__TEXT SECTION__.
For the moment, search engines do not provide access to collective intelligence. They have been tailored for the Web 1.0 and strangely they still are organized around websites, not user-generated content. True, there is a growing trend to use collective intelligence. Google for example lists not only the best sites, but also the most relevant results in Wikipedia and in the media ('top stories'). Google also informs us about users’ related searches ('People also ask', 'People also search for'.) And obviously, the very idea of PageRank is based on the principle of collective intelligence.
Yet, collective intelligence is hard to grasp. It does not lie in a single post or website, but rather in the whole of these posts and websites, their diversity, their differences, their oppositions and their convergences. Ranking websites, or presenting the most relevant news articles cannot be the solution.
The solution lies in aggregation. At BUNKA, what we do is that our algorithm does not give you the most relevant websites. We rather aggregate all websites, posts and reviews according to their semantic similarity (i.e. how much they talk about the same thing, they agree on the same issues), and we present you with a map of all these aggregations, with their main topics, their respective popularity, their convergences and their distance from one another. You can then explore, zoom in, zoom out, and access to collective intelligence.

__EXERCISE AIM__.
Could you update the passage on search engines and collective intelligence by rewriting everything from "For the moment, search" down to "of collective intelligence." with "search engines" changed to "web search tools"?

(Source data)
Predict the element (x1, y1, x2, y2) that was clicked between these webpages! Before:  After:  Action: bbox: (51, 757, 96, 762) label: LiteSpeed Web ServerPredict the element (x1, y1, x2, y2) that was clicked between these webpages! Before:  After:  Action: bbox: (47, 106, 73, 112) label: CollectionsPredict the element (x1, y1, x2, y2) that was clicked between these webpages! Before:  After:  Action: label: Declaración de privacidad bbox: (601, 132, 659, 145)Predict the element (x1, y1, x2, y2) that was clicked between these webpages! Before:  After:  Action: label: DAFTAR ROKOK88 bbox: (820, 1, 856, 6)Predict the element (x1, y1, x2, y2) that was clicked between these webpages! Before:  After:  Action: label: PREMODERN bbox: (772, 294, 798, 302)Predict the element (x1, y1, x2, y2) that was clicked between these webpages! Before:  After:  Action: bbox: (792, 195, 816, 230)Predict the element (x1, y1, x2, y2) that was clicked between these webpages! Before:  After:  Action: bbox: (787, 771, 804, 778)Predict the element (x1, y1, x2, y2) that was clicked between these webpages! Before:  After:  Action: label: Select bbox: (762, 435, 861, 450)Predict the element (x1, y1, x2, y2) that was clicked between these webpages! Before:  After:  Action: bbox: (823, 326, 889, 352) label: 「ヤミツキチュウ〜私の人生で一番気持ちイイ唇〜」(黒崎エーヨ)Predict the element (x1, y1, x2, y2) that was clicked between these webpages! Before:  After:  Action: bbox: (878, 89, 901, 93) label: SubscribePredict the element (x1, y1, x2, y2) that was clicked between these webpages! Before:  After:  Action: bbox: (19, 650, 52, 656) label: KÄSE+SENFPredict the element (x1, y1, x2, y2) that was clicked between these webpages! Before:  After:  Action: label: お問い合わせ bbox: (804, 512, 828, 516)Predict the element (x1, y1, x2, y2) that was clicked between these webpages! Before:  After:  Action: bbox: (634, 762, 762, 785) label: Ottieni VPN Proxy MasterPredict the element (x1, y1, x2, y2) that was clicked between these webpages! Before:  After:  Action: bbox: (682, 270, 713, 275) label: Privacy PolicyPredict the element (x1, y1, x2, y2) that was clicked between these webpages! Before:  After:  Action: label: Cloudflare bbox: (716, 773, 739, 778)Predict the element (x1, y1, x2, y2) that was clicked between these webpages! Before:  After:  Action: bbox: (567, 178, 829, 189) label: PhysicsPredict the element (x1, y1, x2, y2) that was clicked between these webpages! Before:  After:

__RESULT OF THIS TASK__.
For the moment, web search tools do not provide access to collective intelligence. They have been tailored for the Web 1.0 and strangely they still are organized around websites, not user-generated content. True, there is a growing trend to use collective intelligence. Google for example lists not only the best sites, but also the most relevant results in Wikipedia and in the media ('top stories'). Google also informs us about users’ related searches ('People also ask', 'People also search for'.) And obviously, the very idea of PageRank is based on the principle of collective intelligence.